Problem details: Could you repeat, word for word, the line with "Task: Click the camera screenshot icon" and every line after it in the records below, leaving out any pictures?

Collected data entries:
——————
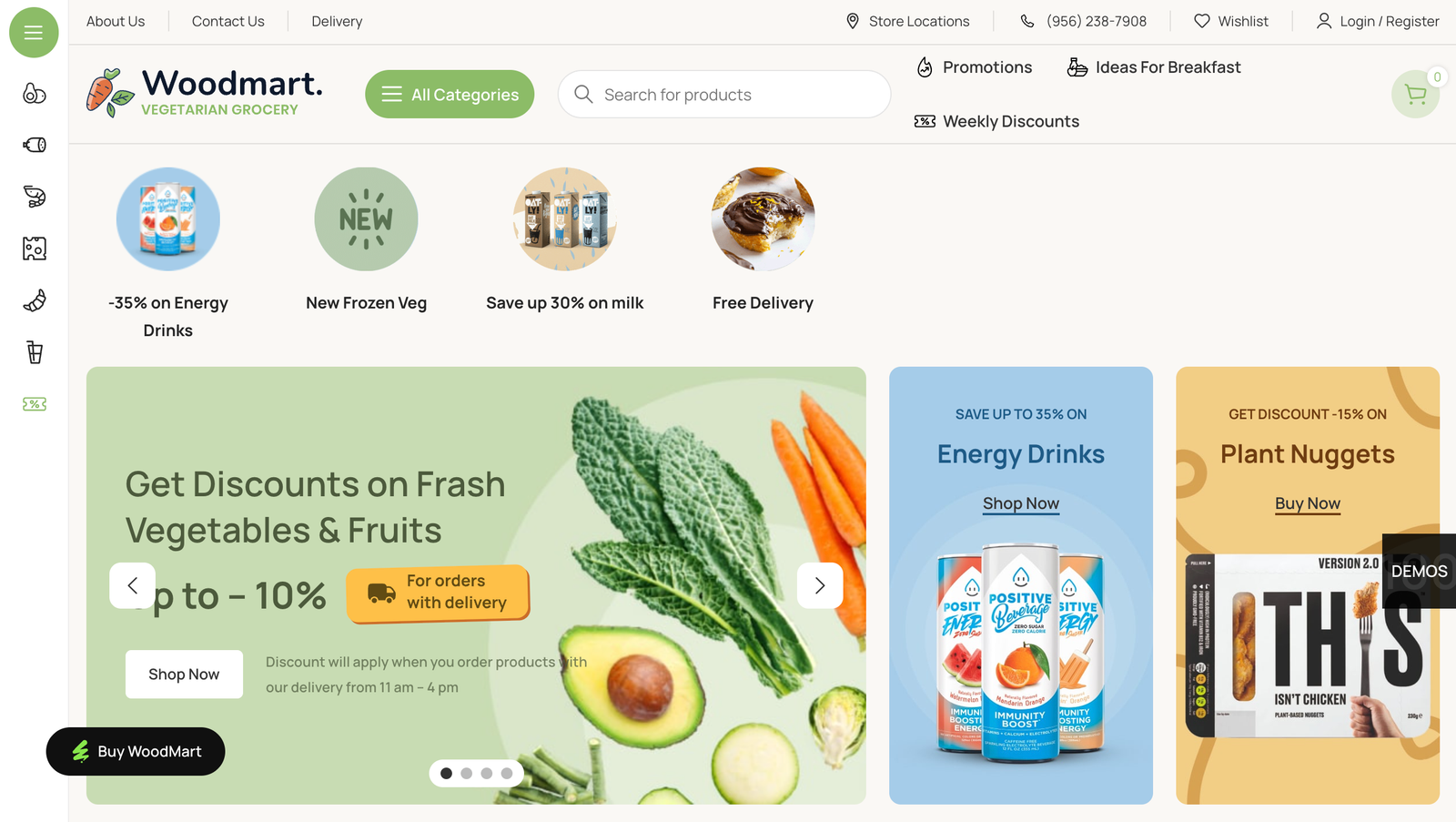Click the Shop Now banner button
1456x822 pixels.
184,675
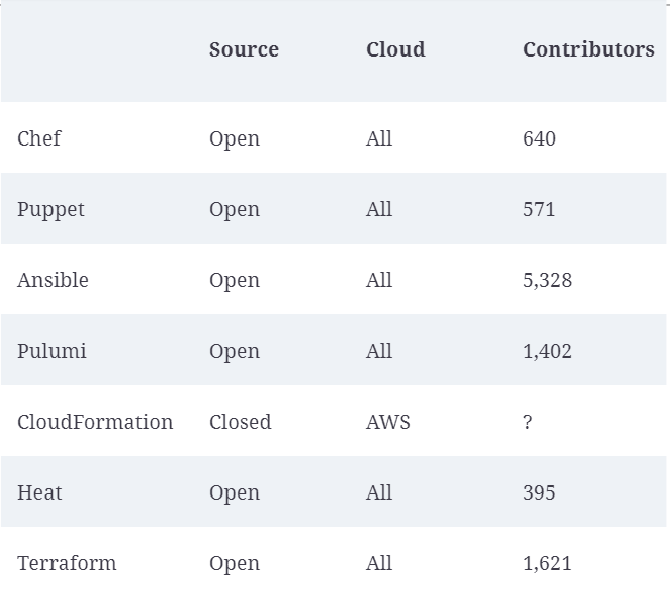Click Ansible's 5,328 contributors value

pyautogui.click(x=547, y=280)
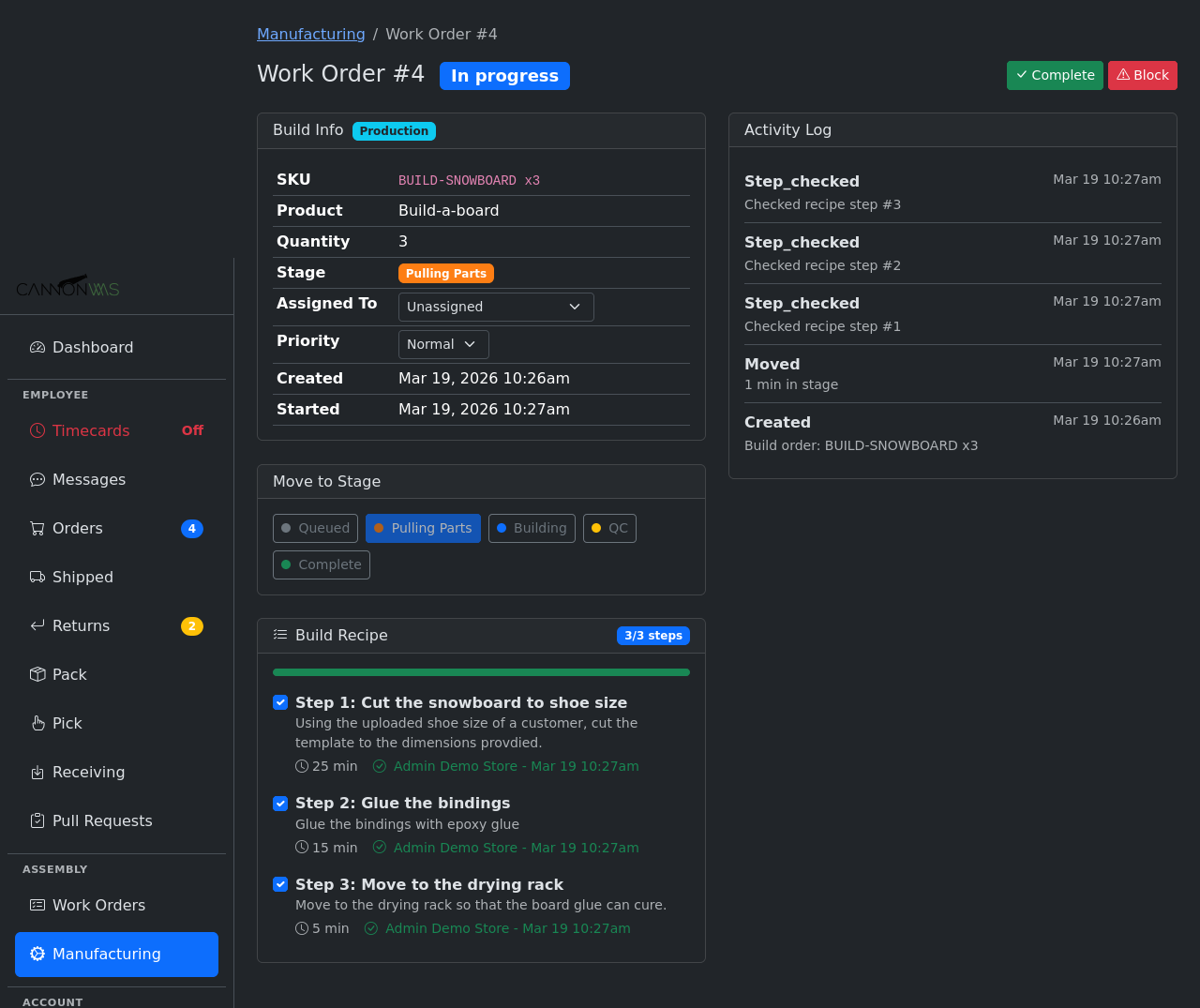Expand the Priority Normal dropdown
This screenshot has width=1200, height=1008.
[x=443, y=344]
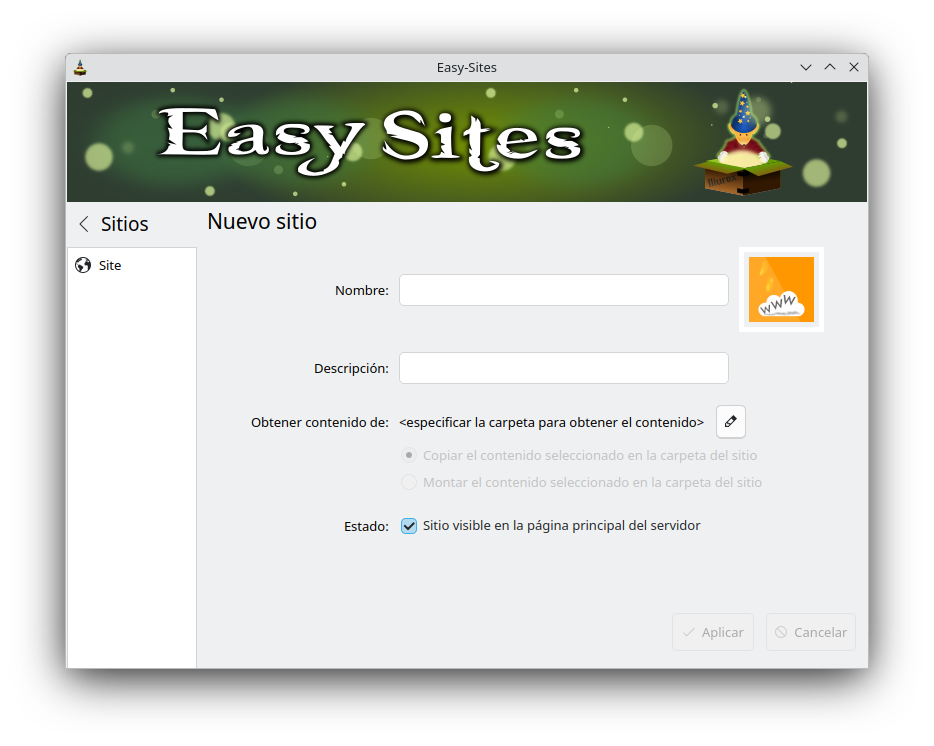
Task: Click the checkmark icon on Aplicar
Action: [x=689, y=631]
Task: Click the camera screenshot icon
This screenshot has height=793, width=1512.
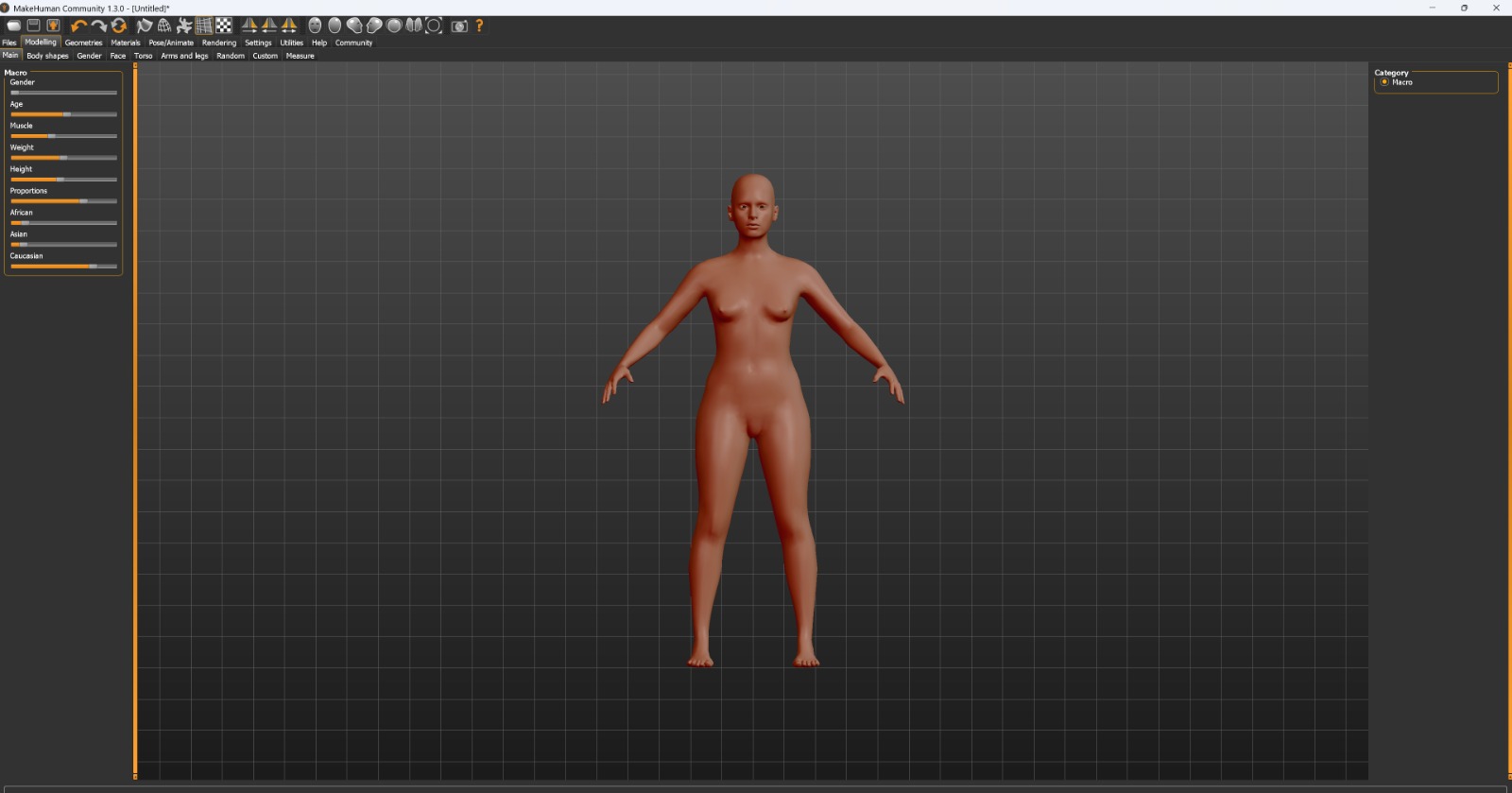Action: tap(459, 26)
——————
Reply to the exercise:
Task: Click the camera screenshot icon
This screenshot has height=793, width=1512.
Action: tap(459, 26)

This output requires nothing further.